A month after the school shooting in Uvalde, Texans are overwhelmingly critical of law enforcement’s response to the shooting, and a majority feel it’s important to investigate their response. Most Texans are concerned about another mass shooting.

Texans rate Gov. Abbott’s response to Uvalde more negatively than positively.

The poll also shows Abbott well underwater on job approval, 46/54. Normally, an incumbent executive with those numbers would be well advised to start looking for a good think-tank position in the following January. And yet …

More than half also disapprove of Abbott’s overall job performance, but Abbott still leads Beto O’Rourke by eight points among likely voters in the race for governor.
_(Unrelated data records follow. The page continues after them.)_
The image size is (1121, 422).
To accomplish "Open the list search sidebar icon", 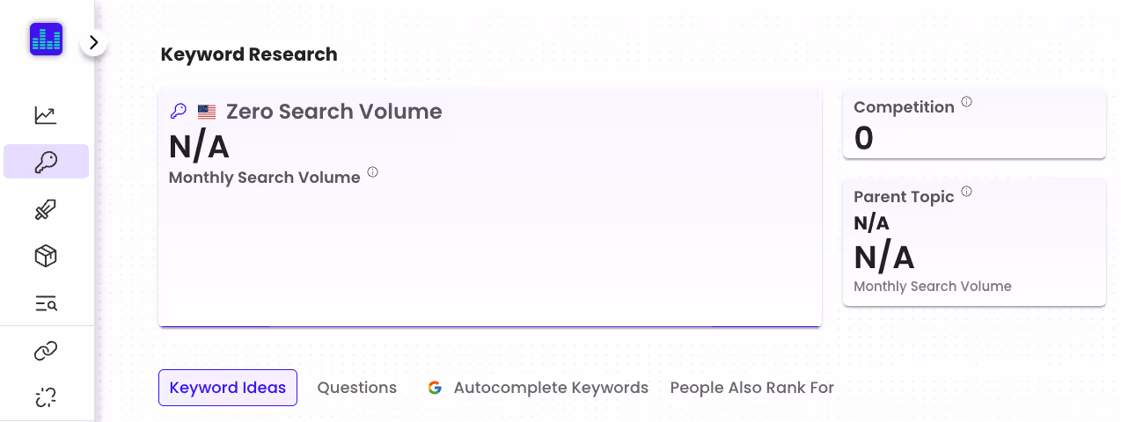I will click(x=46, y=304).
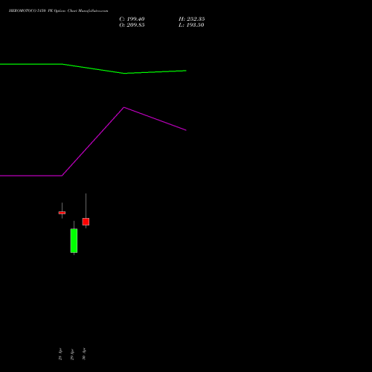
Task: Click the low value L: 193.50
Action: [191, 25]
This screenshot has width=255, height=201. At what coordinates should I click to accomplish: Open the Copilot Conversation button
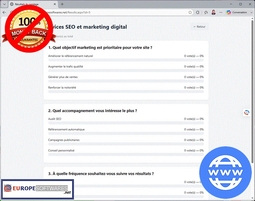click(237, 12)
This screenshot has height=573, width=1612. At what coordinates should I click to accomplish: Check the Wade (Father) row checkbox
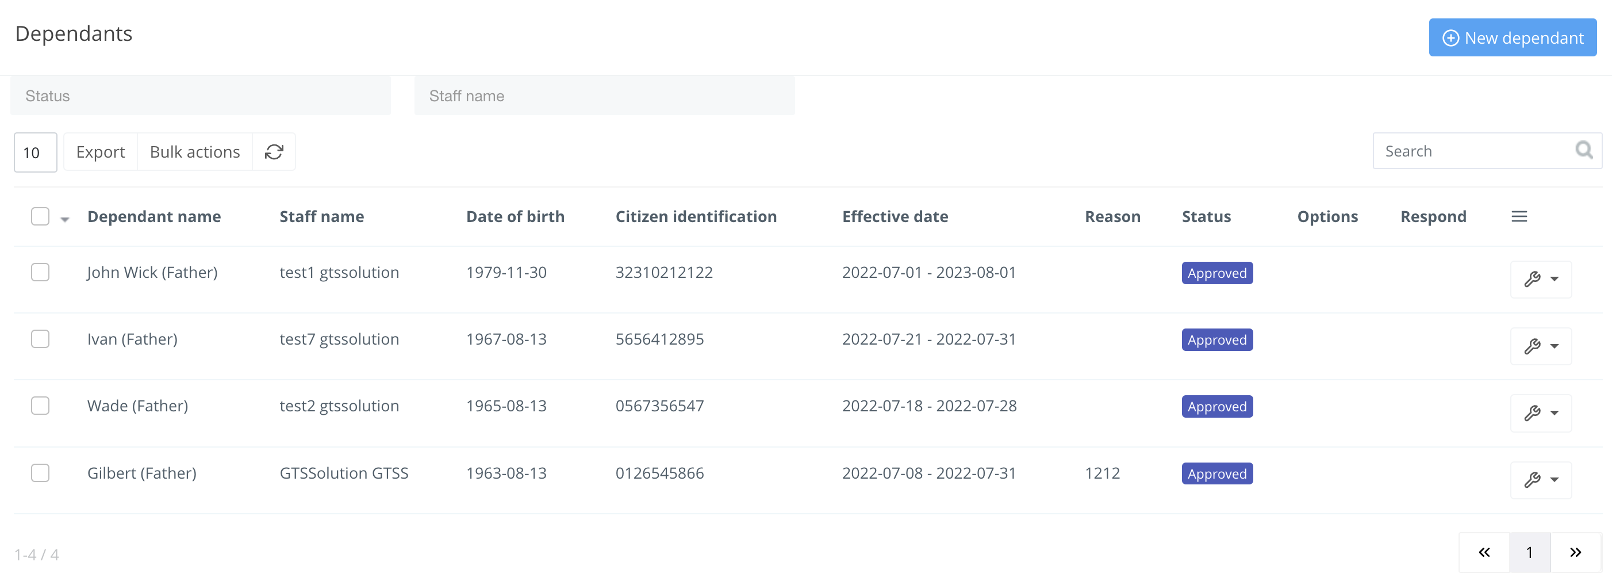(40, 406)
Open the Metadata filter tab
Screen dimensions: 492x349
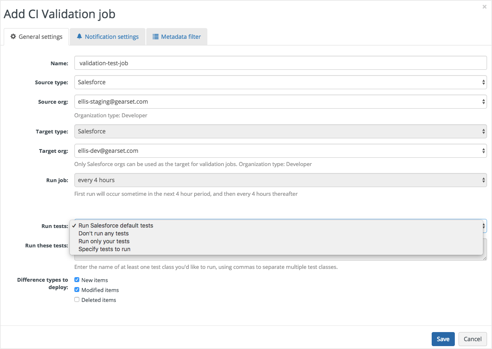pyautogui.click(x=181, y=37)
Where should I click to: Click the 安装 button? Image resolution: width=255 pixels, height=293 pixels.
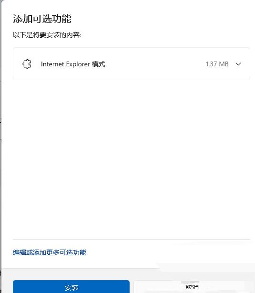71,287
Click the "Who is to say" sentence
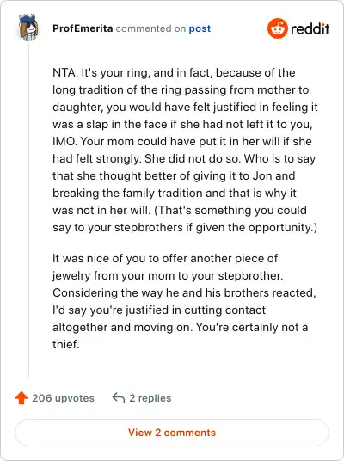344x461 pixels. point(280,159)
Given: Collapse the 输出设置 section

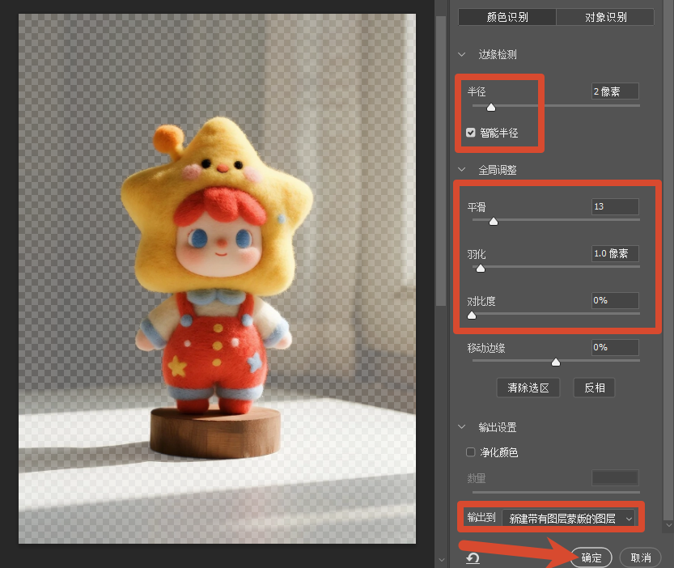Looking at the screenshot, I should [462, 427].
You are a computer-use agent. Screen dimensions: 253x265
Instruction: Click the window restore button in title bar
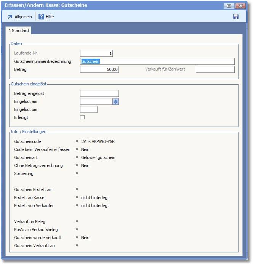pos(229,6)
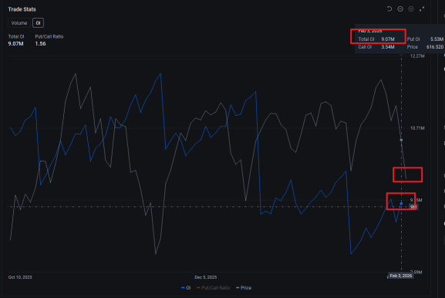Click the gray Price data point marker
Screen dimensions: 445x298
(x=401, y=140)
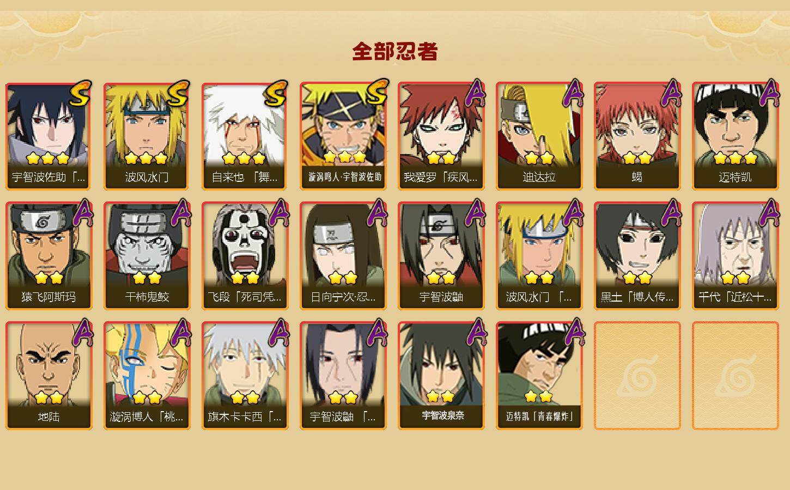This screenshot has height=490, width=790.
Task: Select the 漩涡博人 ninja card
Action: (x=147, y=376)
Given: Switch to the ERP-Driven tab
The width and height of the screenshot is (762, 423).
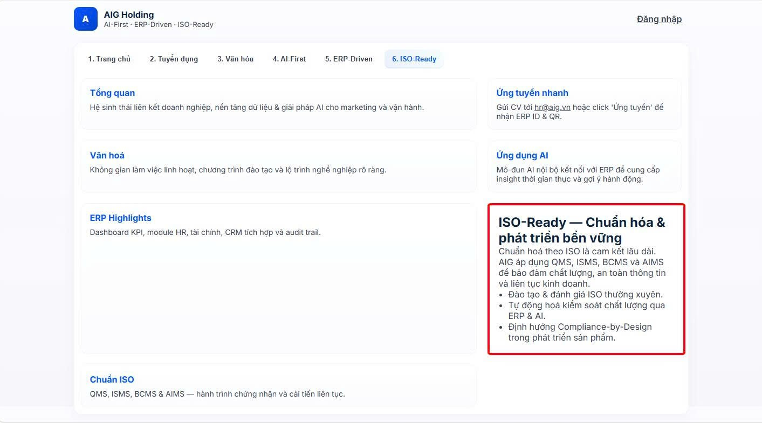Looking at the screenshot, I should (348, 59).
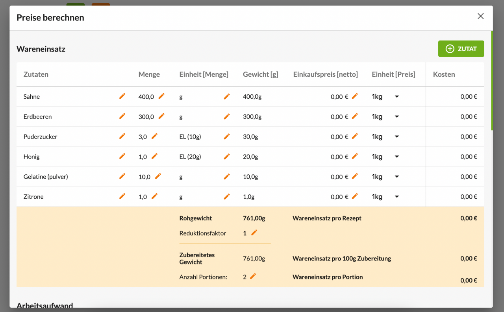The width and height of the screenshot is (504, 312).
Task: Click the Einkaufspreis [netto] column header
Action: coord(325,74)
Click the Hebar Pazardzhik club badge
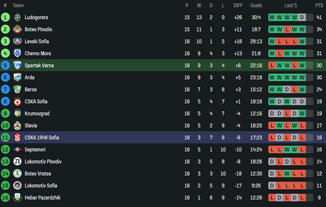This screenshot has width=326, height=207. (x=17, y=197)
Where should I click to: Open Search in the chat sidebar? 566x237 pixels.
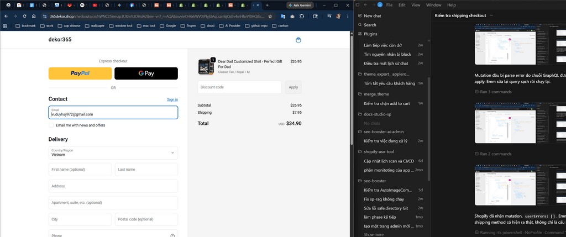tap(360, 25)
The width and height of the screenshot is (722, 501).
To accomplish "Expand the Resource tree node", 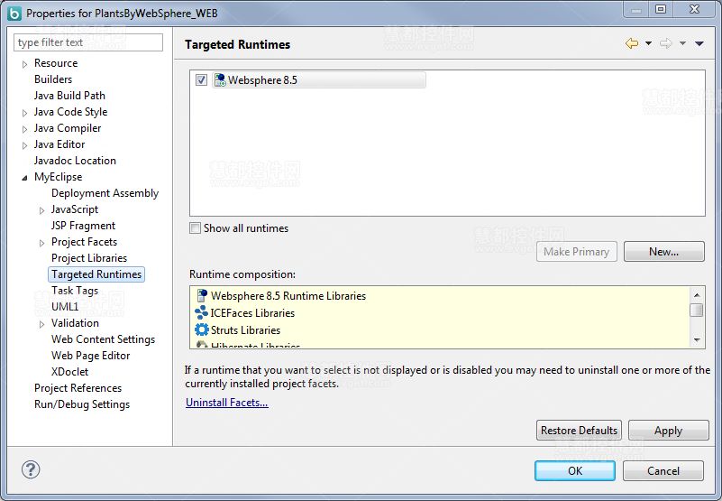I will click(25, 64).
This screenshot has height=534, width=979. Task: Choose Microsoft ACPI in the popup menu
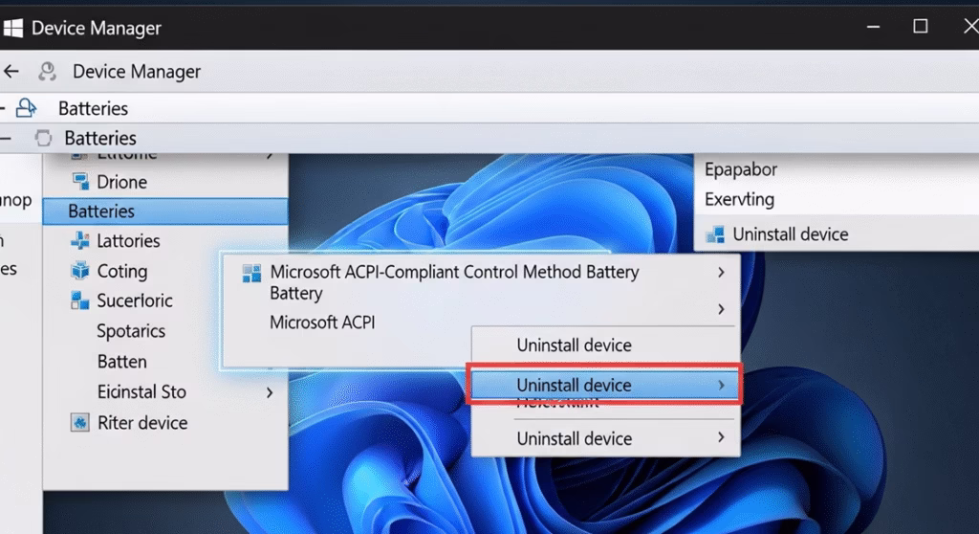[x=322, y=323]
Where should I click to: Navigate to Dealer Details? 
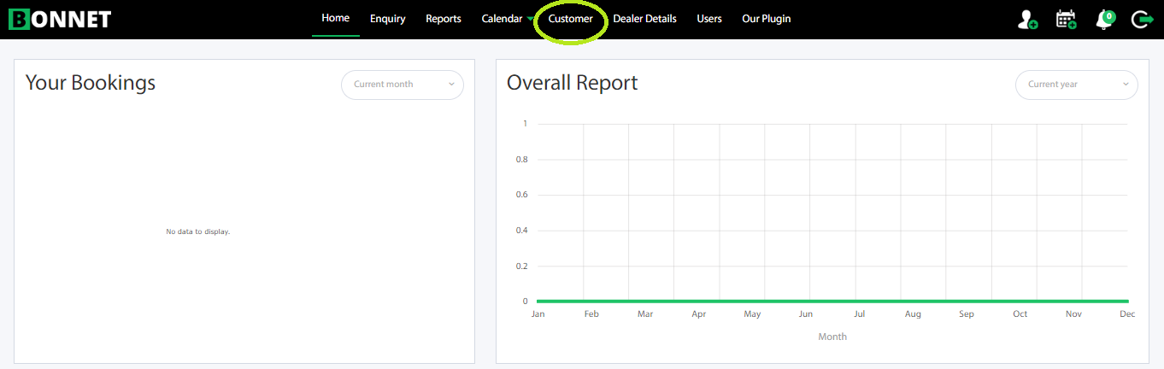[644, 19]
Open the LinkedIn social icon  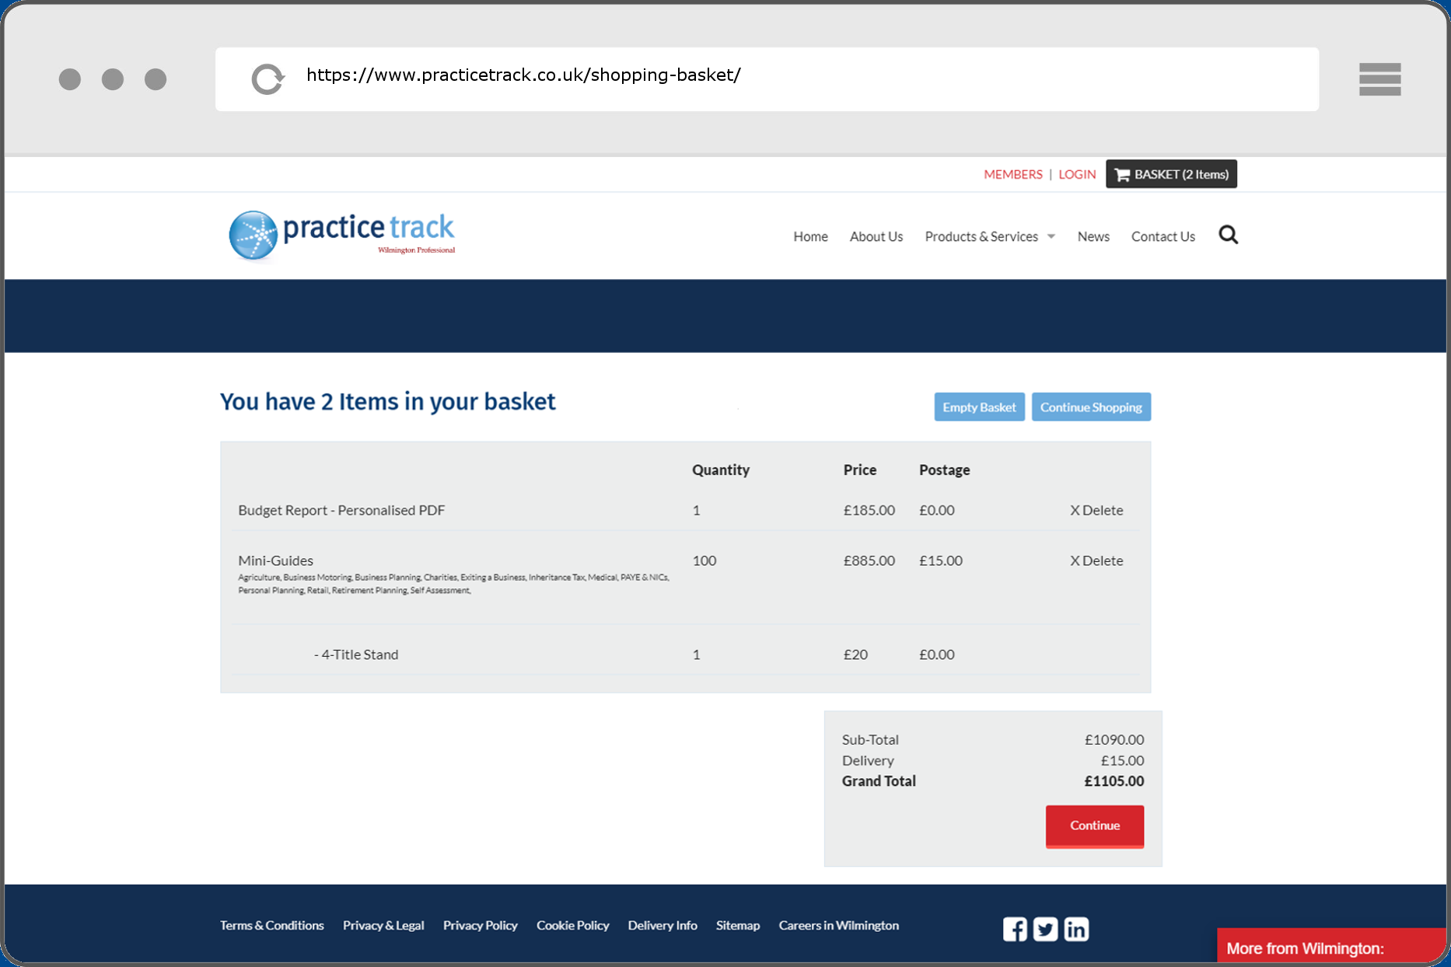tap(1076, 929)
Despite only getting a 46% approval rating in this poll, Abbott gets 49% support on the election question. Robert Francis “Beto” O’Rourke can only eke out 41% in the first CBS/YouGov polling look at the Texas gubernatorial race. That lines up exactly with O’Rourke’s RCP aggregate average in polling, and Abbott actually does slightly better than his 47.7% RCP average.

Abbott isn’t exactly bowling over Texans on issue ratings, either. He gets a 50/50 on the economy, 54/46 on education, and … is underwater everywhere else. And when I say “underwater,” I mean drowning. Abbott gets 27/73 approval on gas prices and 44/56 on the border crisis, both of which are significantly outside of Abbott’s control. But Abbott is also 43/57 on gun policy after Uvalde, 41/59 on abortion, and 37/63 on the status of Texas’ electrical grid, all of which are almost entirely in his portfolio.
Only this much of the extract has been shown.